Another one of the worst examples at the end, Rowan makes a very stupid decision, let the leader of the bad guys take the seal (I have a lot of problems with this, but I won't elaborate further), they literally just ripped the skin off his hand, leaving it red hot. Rowan should be running out of the place gasping, crying and barely enduring the pain of something like this, instead, we barely even get a description of this and then we get the sex scenes, all of this happened in less than a couple of hours and Rowan acts like he didn't get his skin ripped off like a potato, creme, I more than anyone wanted to finally see these two consummate their love, but the timing was horrible, the situation was shitty and these 2 assholes should be thinking about a thousand other things instead of having sex in the woods, our cute and kind prince just further doomed his people and seems to barely and care as long as he can have bear dick.


The repetition: this may be something that is more about the writer's style, but I'll say it anyway, just tell him once, you don't need to repeat 5 times that the enemies are many, I don't need to read “their relationship is stronger now” after each conflict, in general many moments have incensey text, it hinders the rhythm.


I know I must sound like a complete hater right now, but if I wrote all this is because I was really interested in this work, it has things well done and with a lot of potential, Roderick's past, his traumas for so much death, his hard life, the prince's conflict between his mission and helping people, the goddess and the god of the cultists theme, Rowan's path to harden himself and become the king his people need, etc.
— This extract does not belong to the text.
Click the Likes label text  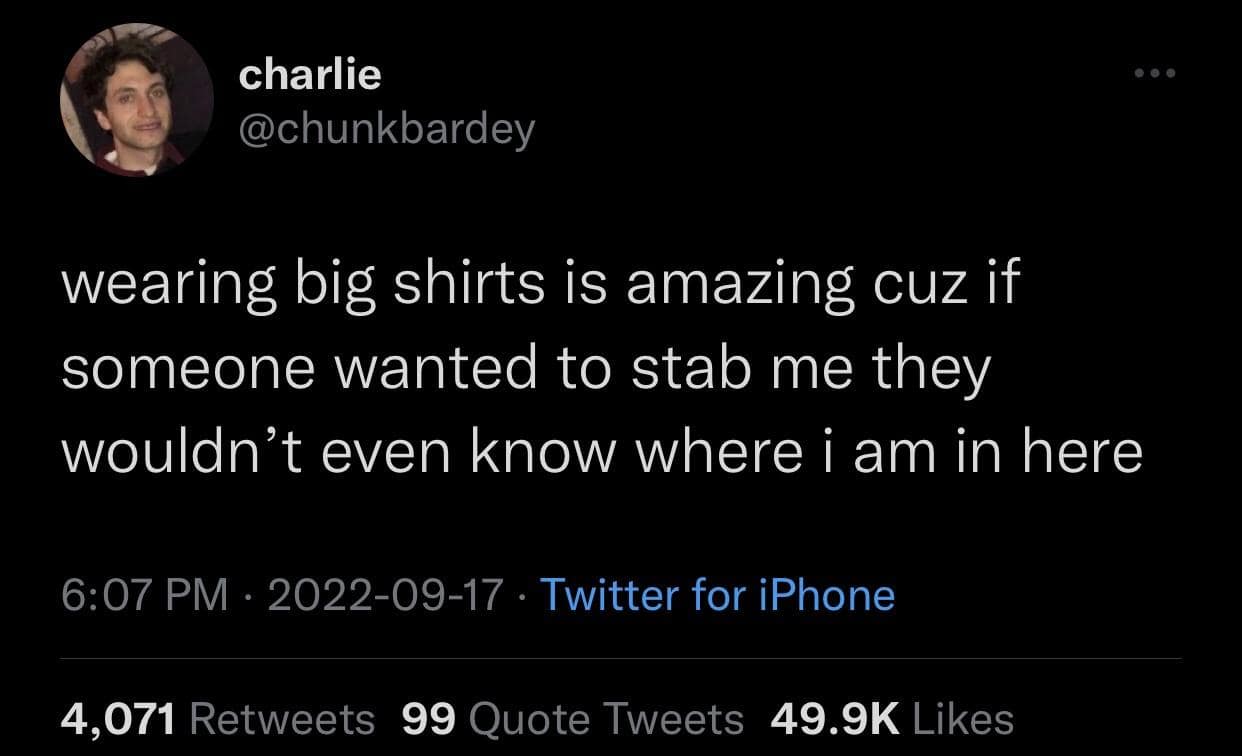point(963,718)
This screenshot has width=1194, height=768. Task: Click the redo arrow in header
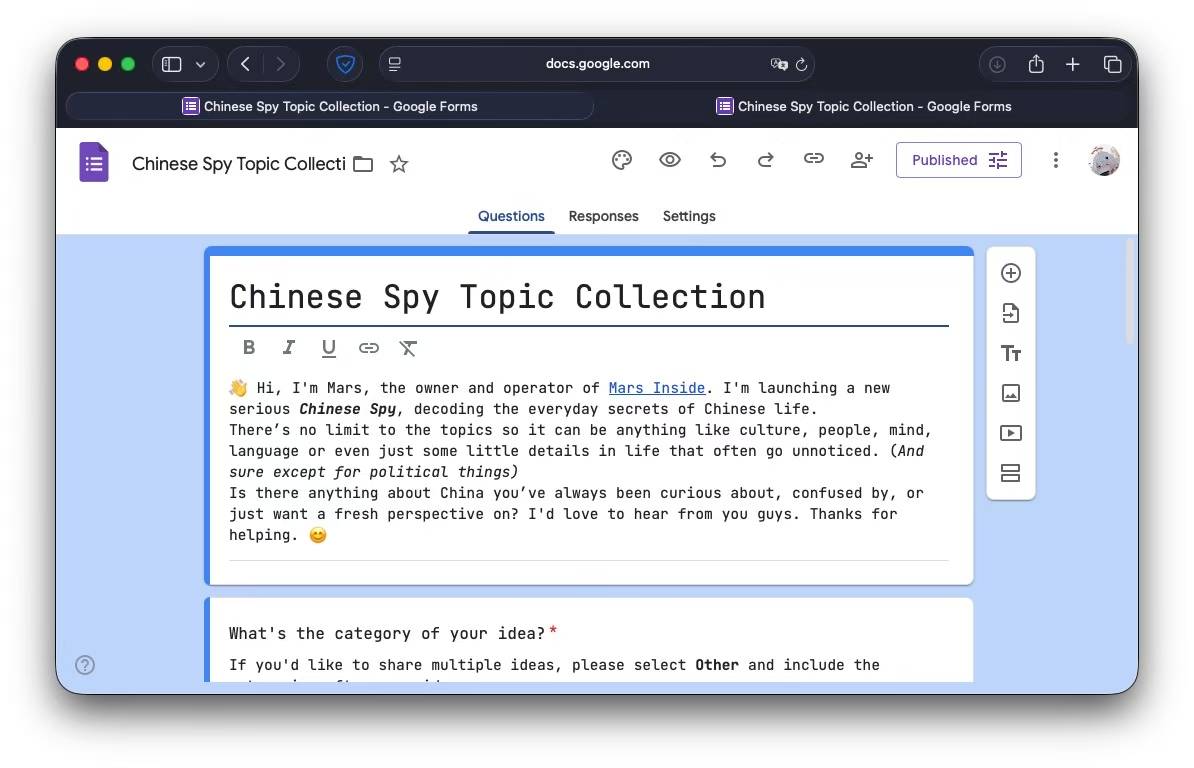766,160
All these things are amazing and it has shown me that they can be exploited, they have been done well, but it needs more, much more if you want to continue this story, because right now, it seems to me just the draft of a story that needs a lot of revision to have an acceptable level, I hope that if someone reads this can leave their opinion, all with respect, and hopefully leave a little guide on how to improve this project, which I repeat, has a LOT of potential.

(+2)(-1)

Actually i think this is completely valid and thorough critique 

(+1)

Thanks, as I said I'm a fan of these games, that's why I think it's important to make constructive criticism of the things that don't quite work in the game, not just praise everything or say it's crap without giving arguments or insult.